Collected data entries

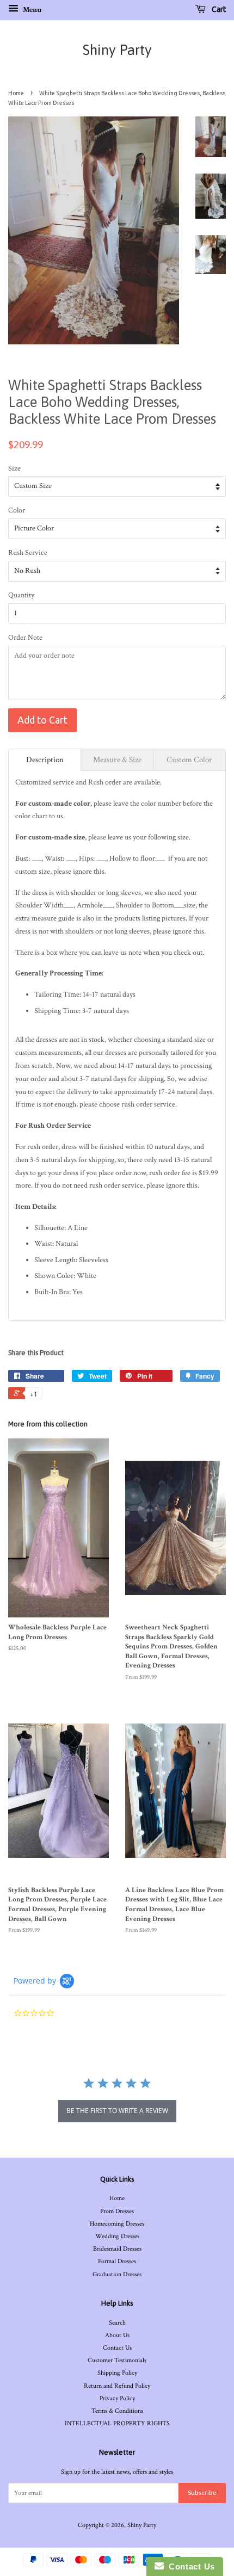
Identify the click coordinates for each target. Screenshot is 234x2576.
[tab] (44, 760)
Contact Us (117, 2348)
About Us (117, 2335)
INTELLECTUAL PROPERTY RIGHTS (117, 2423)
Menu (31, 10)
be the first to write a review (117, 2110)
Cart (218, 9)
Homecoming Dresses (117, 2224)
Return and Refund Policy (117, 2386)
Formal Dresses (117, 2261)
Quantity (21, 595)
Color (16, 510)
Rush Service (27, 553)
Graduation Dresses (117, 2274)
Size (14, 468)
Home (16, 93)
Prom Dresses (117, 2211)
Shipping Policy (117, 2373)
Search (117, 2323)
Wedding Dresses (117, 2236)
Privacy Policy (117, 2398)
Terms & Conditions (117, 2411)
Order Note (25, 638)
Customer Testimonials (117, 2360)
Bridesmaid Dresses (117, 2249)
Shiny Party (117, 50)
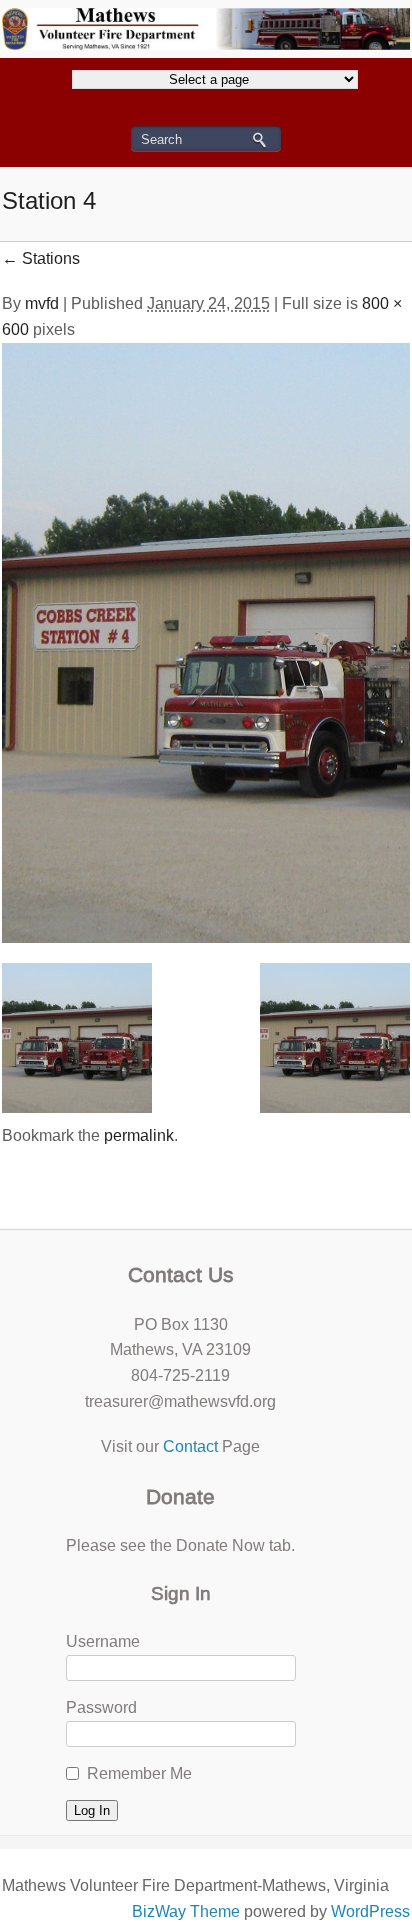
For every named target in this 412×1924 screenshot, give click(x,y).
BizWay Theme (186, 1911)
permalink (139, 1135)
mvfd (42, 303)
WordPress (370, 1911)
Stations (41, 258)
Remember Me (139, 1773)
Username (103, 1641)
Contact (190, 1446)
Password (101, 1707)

--- Assigned task ---
Gather all lines with the string "Dresses" from the data.

--- The completed task ---
Homecoming Dresses (117, 2224)
Formal Dresses (117, 2261)
Graduation Dresses (117, 2274)
Prom Dresses (117, 2211)
Wedding Dresses (117, 2236)
Bridesmaid Dresses (117, 2249)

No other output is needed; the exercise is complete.